- **Your task**
Copy out everything from the line containing "You are a computer-use" down to the line containing "coord(702,418)", both of those included. Leave the pictures out.

-- Start Supplied entries --

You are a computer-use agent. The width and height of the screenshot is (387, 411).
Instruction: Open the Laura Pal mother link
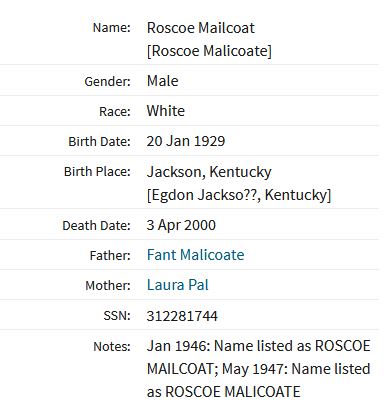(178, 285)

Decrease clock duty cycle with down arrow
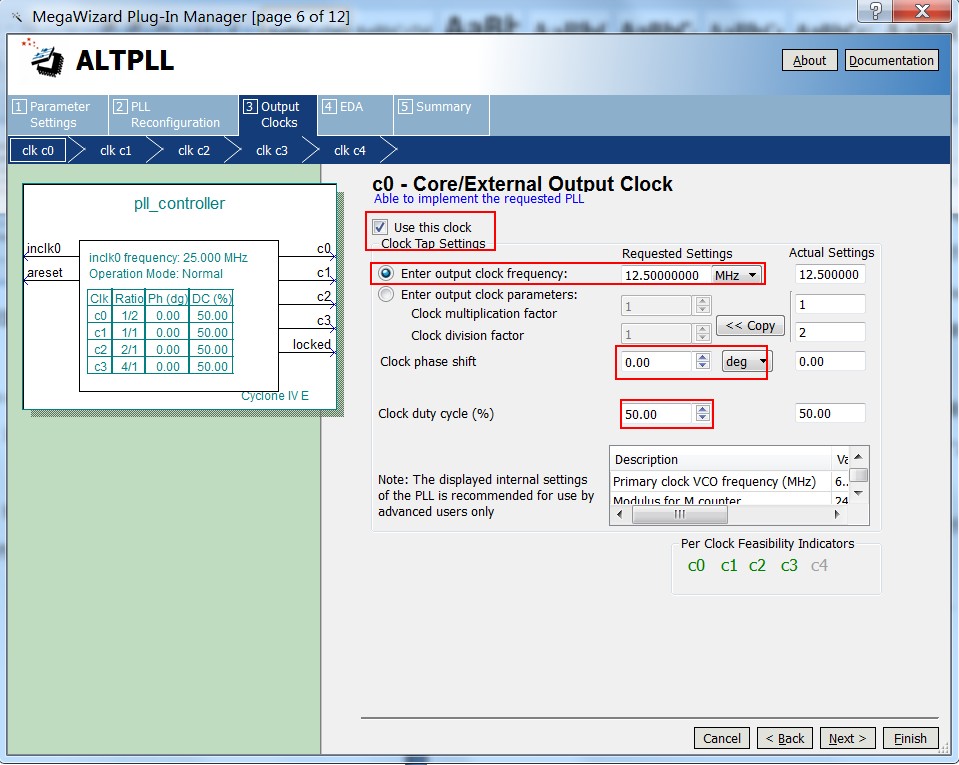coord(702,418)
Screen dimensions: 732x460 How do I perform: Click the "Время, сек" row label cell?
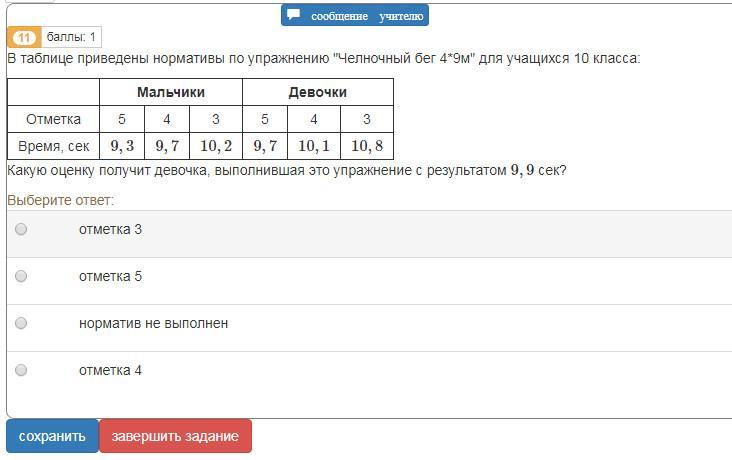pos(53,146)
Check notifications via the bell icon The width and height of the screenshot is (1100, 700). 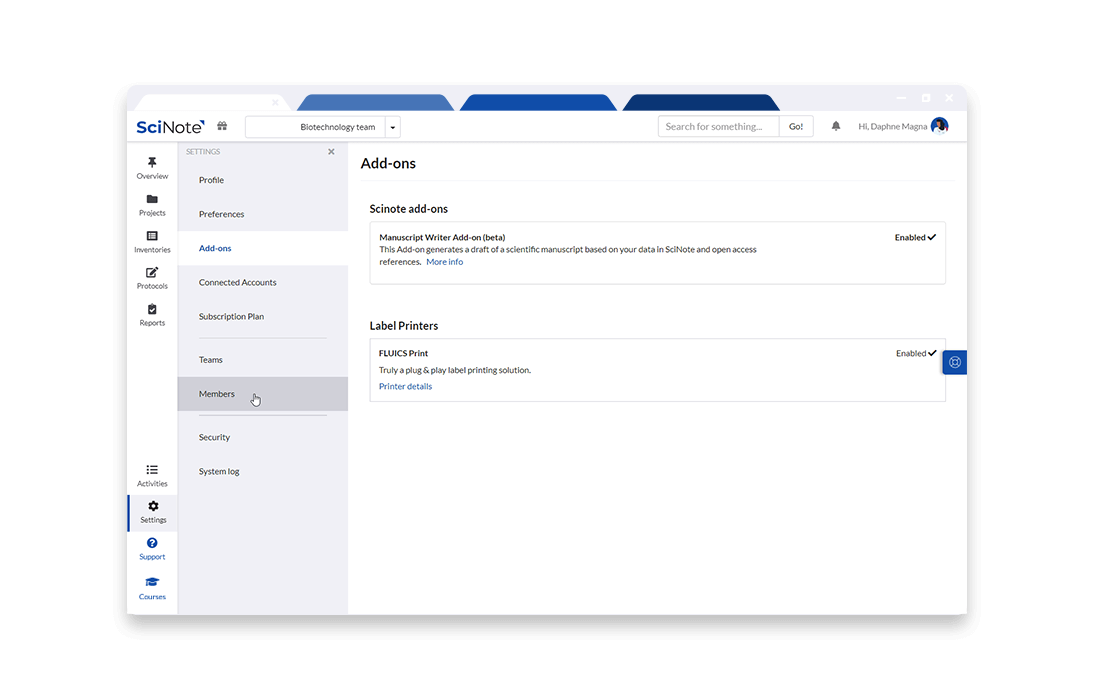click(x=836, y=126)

-- End Supplied entries --
-- Start Supplied entries --

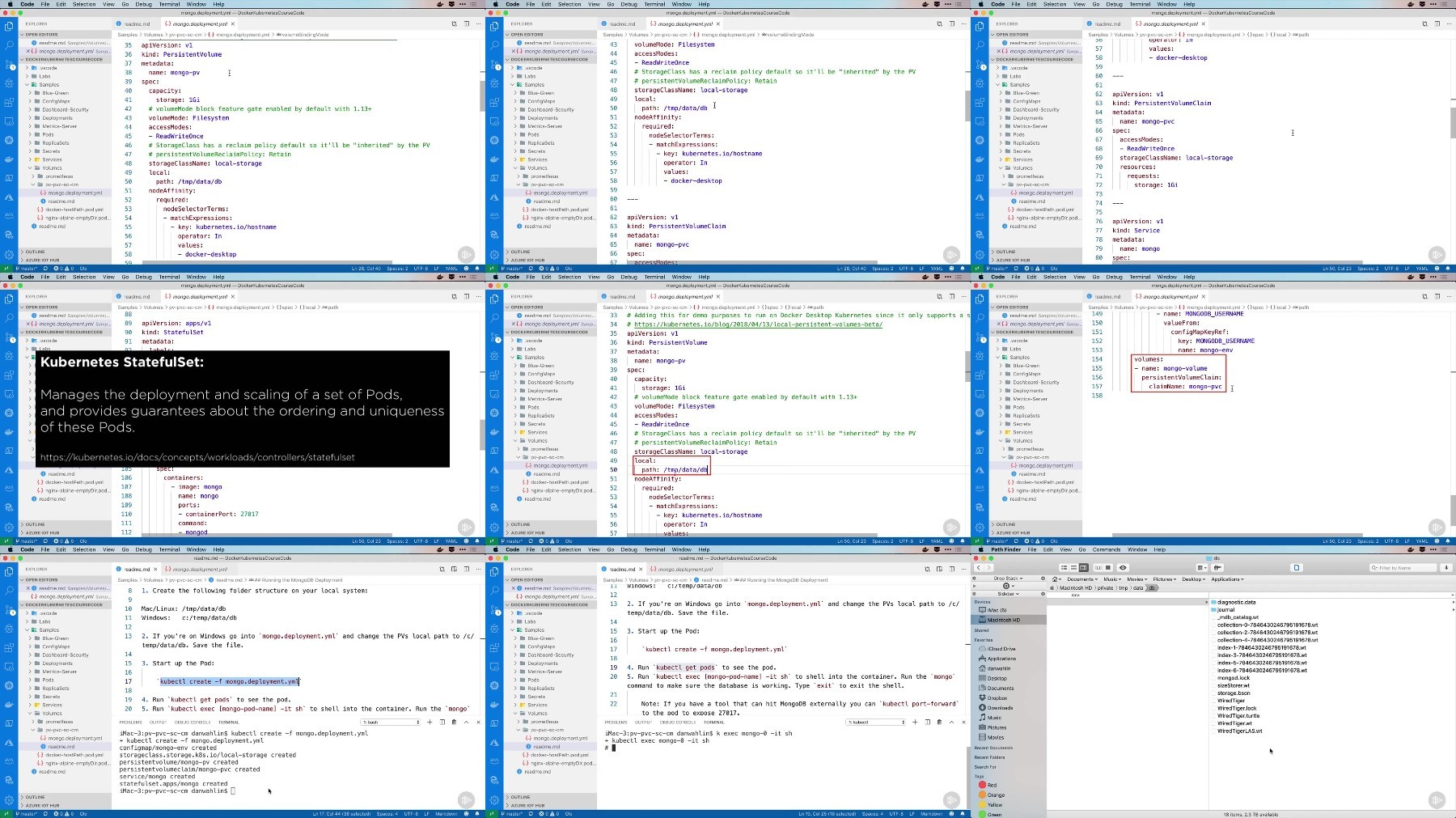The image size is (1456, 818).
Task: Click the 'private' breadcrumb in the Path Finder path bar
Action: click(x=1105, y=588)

-- End Supplied entries --

- **The answer**
You are a computer-use agent. The width and height of the screenshot is (387, 411).
Instruction: Open the Laura Pal mother link
(178, 285)

Decrease clock duty cycle with down arrow
coord(702,418)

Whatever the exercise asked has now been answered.